PROBLEM STATEMENT – Reproduce exactly, from the line containing "You are a computer-use agent. Screen", every line down to the end of the data below.
*** Opening of EXCERPTED DATA ***
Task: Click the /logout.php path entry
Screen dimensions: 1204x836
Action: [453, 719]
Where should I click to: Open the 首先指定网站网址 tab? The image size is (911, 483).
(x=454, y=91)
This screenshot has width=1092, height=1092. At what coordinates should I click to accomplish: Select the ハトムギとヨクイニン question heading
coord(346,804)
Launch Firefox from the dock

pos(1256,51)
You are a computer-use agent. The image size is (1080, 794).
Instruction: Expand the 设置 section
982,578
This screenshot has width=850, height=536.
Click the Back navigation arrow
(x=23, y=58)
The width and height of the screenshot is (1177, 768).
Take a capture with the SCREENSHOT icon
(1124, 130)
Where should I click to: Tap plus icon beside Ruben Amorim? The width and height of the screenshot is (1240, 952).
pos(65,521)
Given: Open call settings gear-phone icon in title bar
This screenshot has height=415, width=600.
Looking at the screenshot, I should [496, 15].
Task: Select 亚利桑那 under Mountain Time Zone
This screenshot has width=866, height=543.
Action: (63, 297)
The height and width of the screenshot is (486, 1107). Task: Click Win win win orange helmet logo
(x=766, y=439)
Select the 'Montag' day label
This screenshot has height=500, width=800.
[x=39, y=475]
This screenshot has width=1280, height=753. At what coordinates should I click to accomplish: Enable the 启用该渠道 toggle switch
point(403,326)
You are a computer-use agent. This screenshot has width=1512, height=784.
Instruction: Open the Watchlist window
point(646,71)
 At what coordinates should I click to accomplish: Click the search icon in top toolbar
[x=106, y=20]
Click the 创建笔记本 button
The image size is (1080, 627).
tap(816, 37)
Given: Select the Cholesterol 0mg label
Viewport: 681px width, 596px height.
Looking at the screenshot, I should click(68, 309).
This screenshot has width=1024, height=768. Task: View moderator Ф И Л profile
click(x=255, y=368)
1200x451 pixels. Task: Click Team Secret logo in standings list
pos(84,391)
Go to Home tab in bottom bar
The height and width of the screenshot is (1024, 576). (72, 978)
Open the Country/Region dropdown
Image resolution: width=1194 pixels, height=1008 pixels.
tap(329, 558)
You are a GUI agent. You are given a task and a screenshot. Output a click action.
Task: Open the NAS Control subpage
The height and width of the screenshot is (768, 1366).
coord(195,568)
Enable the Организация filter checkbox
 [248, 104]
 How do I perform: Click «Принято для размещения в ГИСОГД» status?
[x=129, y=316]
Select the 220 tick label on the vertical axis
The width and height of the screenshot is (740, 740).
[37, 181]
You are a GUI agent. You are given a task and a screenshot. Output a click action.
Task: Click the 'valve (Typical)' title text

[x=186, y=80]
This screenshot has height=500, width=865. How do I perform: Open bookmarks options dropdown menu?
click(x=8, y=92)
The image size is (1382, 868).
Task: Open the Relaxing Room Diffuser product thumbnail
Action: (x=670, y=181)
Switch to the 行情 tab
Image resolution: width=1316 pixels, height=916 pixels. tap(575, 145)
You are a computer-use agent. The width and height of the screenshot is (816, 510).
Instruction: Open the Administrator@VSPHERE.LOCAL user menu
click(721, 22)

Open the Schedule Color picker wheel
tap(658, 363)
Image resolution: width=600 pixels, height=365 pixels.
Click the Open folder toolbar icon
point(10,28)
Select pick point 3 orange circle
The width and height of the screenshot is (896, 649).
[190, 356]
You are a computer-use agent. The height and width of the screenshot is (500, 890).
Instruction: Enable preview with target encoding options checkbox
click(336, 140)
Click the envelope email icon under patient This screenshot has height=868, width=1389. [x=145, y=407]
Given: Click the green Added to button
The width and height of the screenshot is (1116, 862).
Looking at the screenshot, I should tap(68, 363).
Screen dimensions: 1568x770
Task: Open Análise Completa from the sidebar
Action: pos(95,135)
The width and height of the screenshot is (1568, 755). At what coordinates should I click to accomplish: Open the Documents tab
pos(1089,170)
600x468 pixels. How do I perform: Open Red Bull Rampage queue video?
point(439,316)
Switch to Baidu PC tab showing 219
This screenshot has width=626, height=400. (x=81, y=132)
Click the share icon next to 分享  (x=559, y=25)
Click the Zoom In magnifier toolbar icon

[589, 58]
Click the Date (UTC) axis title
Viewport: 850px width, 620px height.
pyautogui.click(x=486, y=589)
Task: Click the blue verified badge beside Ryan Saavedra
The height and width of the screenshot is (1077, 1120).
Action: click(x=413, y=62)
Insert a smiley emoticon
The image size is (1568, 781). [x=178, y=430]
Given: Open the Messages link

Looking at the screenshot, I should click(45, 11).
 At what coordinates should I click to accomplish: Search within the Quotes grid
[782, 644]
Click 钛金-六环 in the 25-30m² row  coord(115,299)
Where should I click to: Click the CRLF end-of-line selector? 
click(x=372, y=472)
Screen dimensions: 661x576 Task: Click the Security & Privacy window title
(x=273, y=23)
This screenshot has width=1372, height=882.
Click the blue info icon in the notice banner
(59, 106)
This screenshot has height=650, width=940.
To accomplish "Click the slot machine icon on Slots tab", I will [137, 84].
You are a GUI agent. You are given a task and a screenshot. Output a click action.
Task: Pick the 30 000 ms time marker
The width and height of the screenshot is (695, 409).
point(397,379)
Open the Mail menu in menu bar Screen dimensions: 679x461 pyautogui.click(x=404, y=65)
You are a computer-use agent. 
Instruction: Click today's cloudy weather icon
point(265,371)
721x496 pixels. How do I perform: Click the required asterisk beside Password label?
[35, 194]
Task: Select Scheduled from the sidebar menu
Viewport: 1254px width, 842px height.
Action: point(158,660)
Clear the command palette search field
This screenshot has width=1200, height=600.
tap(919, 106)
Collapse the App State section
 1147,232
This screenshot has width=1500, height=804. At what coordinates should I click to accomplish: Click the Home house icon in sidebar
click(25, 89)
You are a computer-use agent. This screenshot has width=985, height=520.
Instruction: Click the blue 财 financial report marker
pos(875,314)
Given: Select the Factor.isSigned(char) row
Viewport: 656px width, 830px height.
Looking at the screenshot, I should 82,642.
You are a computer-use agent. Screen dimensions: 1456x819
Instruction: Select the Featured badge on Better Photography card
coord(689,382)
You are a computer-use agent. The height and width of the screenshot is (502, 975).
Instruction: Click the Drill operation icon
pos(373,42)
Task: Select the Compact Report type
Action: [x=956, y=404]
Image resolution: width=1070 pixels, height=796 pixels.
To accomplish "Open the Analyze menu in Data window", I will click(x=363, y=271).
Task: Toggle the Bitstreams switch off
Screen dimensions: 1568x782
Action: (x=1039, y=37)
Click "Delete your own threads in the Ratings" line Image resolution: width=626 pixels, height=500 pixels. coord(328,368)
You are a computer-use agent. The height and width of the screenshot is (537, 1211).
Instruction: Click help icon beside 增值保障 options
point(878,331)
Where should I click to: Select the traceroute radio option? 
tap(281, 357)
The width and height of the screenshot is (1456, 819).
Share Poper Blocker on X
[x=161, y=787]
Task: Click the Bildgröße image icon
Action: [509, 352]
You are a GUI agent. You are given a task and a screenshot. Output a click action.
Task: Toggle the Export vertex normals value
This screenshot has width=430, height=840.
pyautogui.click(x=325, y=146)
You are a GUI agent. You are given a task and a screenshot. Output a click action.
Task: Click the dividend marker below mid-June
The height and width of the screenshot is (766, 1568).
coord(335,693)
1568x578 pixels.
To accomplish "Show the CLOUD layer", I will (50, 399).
*** Close of EXCERPTED DATA ***
EXPECTED ANSWER –
You are a computer-use agent. Screen dimensions: 1456x819
Instruction: Select the Featured badge on Better Photography card
coord(689,382)
You are a computer-use agent. The height and width of the screenshot is (502, 975).
Instruction: Click the Drill operation icon
pos(373,42)
Task: Select the Compact Report type
Action: [x=956, y=404]
Image resolution: width=1070 pixels, height=796 pixels.
To accomplish "Open the Analyze menu in Data window", I will click(x=363, y=271).
Task: Toggle the Bitstreams switch off
Screen dimensions: 1568x782
Action: (x=1039, y=37)
Click "Delete your own threads in the Ratings" line Image resolution: width=626 pixels, height=500 pixels. coord(328,368)
You are a computer-use agent. The height and width of the screenshot is (537, 1211).
Instruction: Click help icon beside 增值保障 options
point(878,331)
Where should I click to: Select the traceroute radio option? 
tap(281, 357)
The width and height of the screenshot is (1456, 819).
Share Poper Blocker on X
[x=161, y=787]
Task: Click the Bildgröße image icon
Action: [509, 352]
You are a GUI agent. You are given a task and a screenshot. Output a click action.
Task: Toggle the Export vertex normals value
This screenshot has width=430, height=840.
pyautogui.click(x=325, y=146)
You are a GUI agent. You are given a task and a screenshot. Output a click action.
Task: Click the dividend marker below mid-June
The height and width of the screenshot is (766, 1568).
coord(335,693)
1568x578 pixels.
To accomplish "Show the CLOUD layer", I will (50, 399).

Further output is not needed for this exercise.